* [Work to be completed]: Send back the entries below exactly as they appear.
•••••
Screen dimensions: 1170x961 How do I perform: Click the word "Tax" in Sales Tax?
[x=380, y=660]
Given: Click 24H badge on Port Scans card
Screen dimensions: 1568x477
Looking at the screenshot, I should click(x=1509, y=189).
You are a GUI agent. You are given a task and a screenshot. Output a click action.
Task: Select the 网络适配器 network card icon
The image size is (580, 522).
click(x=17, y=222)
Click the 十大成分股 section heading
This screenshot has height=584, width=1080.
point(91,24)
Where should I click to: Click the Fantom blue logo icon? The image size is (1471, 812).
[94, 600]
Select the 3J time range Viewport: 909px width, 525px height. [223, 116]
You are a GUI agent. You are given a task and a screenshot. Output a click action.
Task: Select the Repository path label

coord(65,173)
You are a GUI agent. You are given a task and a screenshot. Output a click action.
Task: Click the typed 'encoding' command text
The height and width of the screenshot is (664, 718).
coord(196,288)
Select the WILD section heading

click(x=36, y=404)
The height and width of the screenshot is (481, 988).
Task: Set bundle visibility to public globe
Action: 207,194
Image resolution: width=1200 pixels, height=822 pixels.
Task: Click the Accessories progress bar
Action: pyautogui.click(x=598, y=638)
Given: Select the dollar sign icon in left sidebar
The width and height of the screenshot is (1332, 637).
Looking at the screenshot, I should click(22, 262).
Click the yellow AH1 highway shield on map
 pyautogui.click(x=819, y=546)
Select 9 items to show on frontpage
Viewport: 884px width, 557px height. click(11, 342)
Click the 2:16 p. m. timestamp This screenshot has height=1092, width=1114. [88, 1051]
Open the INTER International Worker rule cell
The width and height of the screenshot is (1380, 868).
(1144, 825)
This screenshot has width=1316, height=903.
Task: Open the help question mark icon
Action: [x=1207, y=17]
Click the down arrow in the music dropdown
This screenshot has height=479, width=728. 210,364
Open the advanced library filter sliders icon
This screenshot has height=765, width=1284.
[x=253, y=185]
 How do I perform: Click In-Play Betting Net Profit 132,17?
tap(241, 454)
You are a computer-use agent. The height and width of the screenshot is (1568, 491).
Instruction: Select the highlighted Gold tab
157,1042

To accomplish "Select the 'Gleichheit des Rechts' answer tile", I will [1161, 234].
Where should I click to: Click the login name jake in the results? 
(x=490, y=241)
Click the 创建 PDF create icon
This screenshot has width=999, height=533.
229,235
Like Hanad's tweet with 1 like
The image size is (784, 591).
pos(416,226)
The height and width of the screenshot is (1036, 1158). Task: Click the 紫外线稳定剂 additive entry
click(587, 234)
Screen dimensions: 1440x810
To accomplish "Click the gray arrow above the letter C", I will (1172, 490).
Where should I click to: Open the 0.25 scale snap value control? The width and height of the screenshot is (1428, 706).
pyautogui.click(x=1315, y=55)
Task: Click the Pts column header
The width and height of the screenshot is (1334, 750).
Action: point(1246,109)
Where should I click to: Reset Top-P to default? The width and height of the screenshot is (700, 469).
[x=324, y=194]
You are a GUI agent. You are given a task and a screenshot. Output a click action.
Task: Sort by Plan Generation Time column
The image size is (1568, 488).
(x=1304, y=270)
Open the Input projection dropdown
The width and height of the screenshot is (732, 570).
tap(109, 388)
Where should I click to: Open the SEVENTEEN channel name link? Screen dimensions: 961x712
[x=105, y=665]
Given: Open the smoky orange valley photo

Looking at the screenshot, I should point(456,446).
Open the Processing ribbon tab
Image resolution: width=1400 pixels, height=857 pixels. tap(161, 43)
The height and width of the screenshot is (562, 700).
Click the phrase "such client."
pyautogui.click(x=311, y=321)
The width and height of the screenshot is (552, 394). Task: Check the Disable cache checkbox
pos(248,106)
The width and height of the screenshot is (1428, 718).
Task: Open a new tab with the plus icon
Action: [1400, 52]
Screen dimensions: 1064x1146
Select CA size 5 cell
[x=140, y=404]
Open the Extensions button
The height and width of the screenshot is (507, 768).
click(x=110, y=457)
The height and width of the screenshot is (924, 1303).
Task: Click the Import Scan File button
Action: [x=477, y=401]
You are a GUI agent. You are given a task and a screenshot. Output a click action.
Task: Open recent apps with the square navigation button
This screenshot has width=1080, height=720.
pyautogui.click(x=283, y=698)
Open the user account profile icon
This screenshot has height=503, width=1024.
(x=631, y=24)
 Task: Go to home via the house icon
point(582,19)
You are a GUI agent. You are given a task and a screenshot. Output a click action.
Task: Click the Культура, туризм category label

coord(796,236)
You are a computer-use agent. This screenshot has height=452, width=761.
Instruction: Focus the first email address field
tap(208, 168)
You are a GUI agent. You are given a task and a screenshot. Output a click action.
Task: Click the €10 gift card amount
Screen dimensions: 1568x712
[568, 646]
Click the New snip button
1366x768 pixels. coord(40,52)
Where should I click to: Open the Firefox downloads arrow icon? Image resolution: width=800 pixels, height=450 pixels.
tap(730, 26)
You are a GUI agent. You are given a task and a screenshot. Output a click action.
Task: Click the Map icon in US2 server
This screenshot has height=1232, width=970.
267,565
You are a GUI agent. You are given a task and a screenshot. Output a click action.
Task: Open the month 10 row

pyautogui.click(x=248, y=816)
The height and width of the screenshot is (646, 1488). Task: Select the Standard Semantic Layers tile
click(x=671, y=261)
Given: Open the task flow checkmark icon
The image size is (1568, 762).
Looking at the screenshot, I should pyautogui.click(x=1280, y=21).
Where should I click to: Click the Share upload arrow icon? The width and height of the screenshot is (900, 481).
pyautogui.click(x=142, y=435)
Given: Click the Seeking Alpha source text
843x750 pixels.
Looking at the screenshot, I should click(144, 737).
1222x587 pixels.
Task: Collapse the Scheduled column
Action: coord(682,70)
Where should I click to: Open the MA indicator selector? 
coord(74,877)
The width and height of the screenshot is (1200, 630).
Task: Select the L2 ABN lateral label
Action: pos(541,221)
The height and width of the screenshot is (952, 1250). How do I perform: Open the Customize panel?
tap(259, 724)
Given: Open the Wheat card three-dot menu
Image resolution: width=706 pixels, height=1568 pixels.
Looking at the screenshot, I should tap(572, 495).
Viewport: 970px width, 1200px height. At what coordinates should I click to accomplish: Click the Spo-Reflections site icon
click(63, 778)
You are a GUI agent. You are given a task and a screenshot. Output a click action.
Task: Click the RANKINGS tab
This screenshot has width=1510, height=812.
•••••
* [Reply]:
Screen dimensions: 1170x961 How do I perform: Click the word "Tax" in Sales Tax?
[x=380, y=660]
Given: Click 24H badge on Port Scans card
Screen dimensions: 1568x477
Looking at the screenshot, I should click(x=1509, y=189).
You are a GUI agent. You are given a task and a screenshot. Output a click action.
Task: Select the 网络适配器 network card icon
The image size is (580, 522).
click(x=17, y=222)
Click the 十大成分股 section heading
This screenshot has height=584, width=1080.
point(91,24)
Where should I click to: Click the Fantom blue logo icon? The image size is (1471, 812).
[94, 600]
Select the 3J time range Viewport: 909px width, 525px height. [223, 116]
You are a GUI agent. You are given a task and a screenshot. Output a click action.
Task: Select the Repository path label

coord(65,173)
You are a GUI agent. You are given a task and a screenshot. Output a click action.
Task: Click the typed 'encoding' command text
The height and width of the screenshot is (664, 718).
coord(196,288)
Select the WILD section heading

click(x=36, y=404)
The height and width of the screenshot is (481, 988).
Task: Set bundle visibility to public globe
Action: 207,194
Image resolution: width=1200 pixels, height=822 pixels.
Task: Click the Accessories progress bar
Action: pyautogui.click(x=598, y=638)
Given: Select the dollar sign icon in left sidebar
The width and height of the screenshot is (1332, 637).
Looking at the screenshot, I should click(22, 262).
Click the yellow AH1 highway shield on map
 pyautogui.click(x=819, y=546)
Select 9 items to show on frontpage
Viewport: 884px width, 557px height. click(11, 342)
Click the 2:16 p. m. timestamp This screenshot has height=1092, width=1114. [88, 1051]
Open the INTER International Worker rule cell
The width and height of the screenshot is (1380, 868).
(1144, 825)
This screenshot has width=1316, height=903.
Task: Open the help question mark icon
Action: [x=1207, y=17]
Click the down arrow in the music dropdown
This screenshot has height=479, width=728. 210,364
Open the advanced library filter sliders icon
This screenshot has height=765, width=1284.
[x=253, y=185]
 How do I perform: Click In-Play Betting Net Profit 132,17?
tap(241, 454)
You are a computer-use agent. The height and width of the screenshot is (1568, 491).
Instruction: Select the highlighted Gold tab
157,1042

To accomplish "Select the 'Gleichheit des Rechts' answer tile", I will [1161, 234].
Where should I click to: Click the login name jake in the results? 
(x=490, y=241)
Click the 创建 PDF create icon
This screenshot has width=999, height=533.
229,235
Like Hanad's tweet with 1 like
The image size is (784, 591).
pos(416,226)
The height and width of the screenshot is (1036, 1158). Task: Click the 紫外线稳定剂 additive entry
click(587, 234)
Screen dimensions: 1440x810
To accomplish "Click the gray arrow above the letter C", I will (1172, 490).
Where should I click to: Open the 0.25 scale snap value control? The width and height of the screenshot is (1428, 706).
pyautogui.click(x=1315, y=55)
Task: Click the Pts column header
The width and height of the screenshot is (1334, 750).
Action: point(1246,109)
Where should I click to: Reset Top-P to default? The width and height of the screenshot is (700, 469).
[x=324, y=194]
You are a GUI agent. You are given a task and a screenshot. Output a click action.
Task: Sort by Plan Generation Time column
The image size is (1568, 488).
(x=1304, y=270)
Open the Input projection dropdown
The width and height of the screenshot is (732, 570).
tap(109, 388)
Where should I click to: Open the SEVENTEEN channel name link? Screen dimensions: 961x712
[x=105, y=665]
Given: Open the smoky orange valley photo

Looking at the screenshot, I should point(456,446).
Open the Processing ribbon tab
Image resolution: width=1400 pixels, height=857 pixels. tap(161, 43)
The height and width of the screenshot is (562, 700).
Click the phrase "such client."
pyautogui.click(x=311, y=321)
The width and height of the screenshot is (552, 394). Task: Check the Disable cache checkbox
pos(248,106)
The width and height of the screenshot is (1428, 718).
Task: Open a new tab with the plus icon
Action: [1400, 52]
Screen dimensions: 1064x1146
Select CA size 5 cell
[x=140, y=404]
Open the Extensions button
The height and width of the screenshot is (507, 768).
click(x=110, y=457)
The height and width of the screenshot is (924, 1303).
Task: Click the Import Scan File button
Action: [x=477, y=401]
You are a GUI agent. You are given a task and a screenshot. Output a click action.
Task: Open recent apps with the square navigation button
This screenshot has width=1080, height=720.
pyautogui.click(x=283, y=698)
Open the user account profile icon
This screenshot has height=503, width=1024.
(x=631, y=24)
 Task: Go to home via the house icon
point(582,19)
You are a GUI agent. You are given a task and a screenshot. Output a click action.
Task: Click the Культура, туризм category label

coord(796,236)
You are a computer-use agent. This screenshot has height=452, width=761.
Instruction: Focus the first email address field
tap(208, 168)
You are a GUI agent. You are given a task and a screenshot. Output a click action.
Task: Click the €10 gift card amount
Screen dimensions: 1568x712
[568, 646]
Click the New snip button
1366x768 pixels. coord(40,52)
Where should I click to: Open the Firefox downloads arrow icon? Image resolution: width=800 pixels, height=450 pixels.
tap(730, 26)
You are a GUI agent. You are given a task and a screenshot. Output a click action.
Task: Click the Map icon in US2 server
This screenshot has height=1232, width=970.
267,565
You are a GUI agent. You are given a task and a screenshot. Output a click action.
Task: Open the month 10 row

pyautogui.click(x=248, y=816)
The height and width of the screenshot is (646, 1488). Task: Select the Standard Semantic Layers tile
click(x=671, y=261)
Given: Open the task flow checkmark icon
The image size is (1568, 762).
Looking at the screenshot, I should pyautogui.click(x=1280, y=21).
Where should I click to: Click the Share upload arrow icon? The width and height of the screenshot is (900, 481).
pyautogui.click(x=142, y=435)
Given: Click the Seeking Alpha source text
843x750 pixels.
Looking at the screenshot, I should click(144, 737).
1222x587 pixels.
Task: Collapse the Scheduled column
Action: coord(682,70)
Where should I click to: Open the MA indicator selector? 
coord(74,877)
The width and height of the screenshot is (1200, 630).
Task: Select the L2 ABN lateral label
Action: pos(541,221)
The height and width of the screenshot is (952, 1250). How do I perform: Open the Customize panel?
tap(259, 724)
Given: Open the Wheat card three-dot menu
Image resolution: width=706 pixels, height=1568 pixels.
Looking at the screenshot, I should tap(572, 495).
Viewport: 970px width, 1200px height. At what coordinates should I click to accomplish: Click the Spo-Reflections site icon
click(63, 778)
You are a GUI agent. You are given a task and a screenshot. Output a click action.
Task: Click the RANKINGS tab
This screenshot has width=1510, height=812.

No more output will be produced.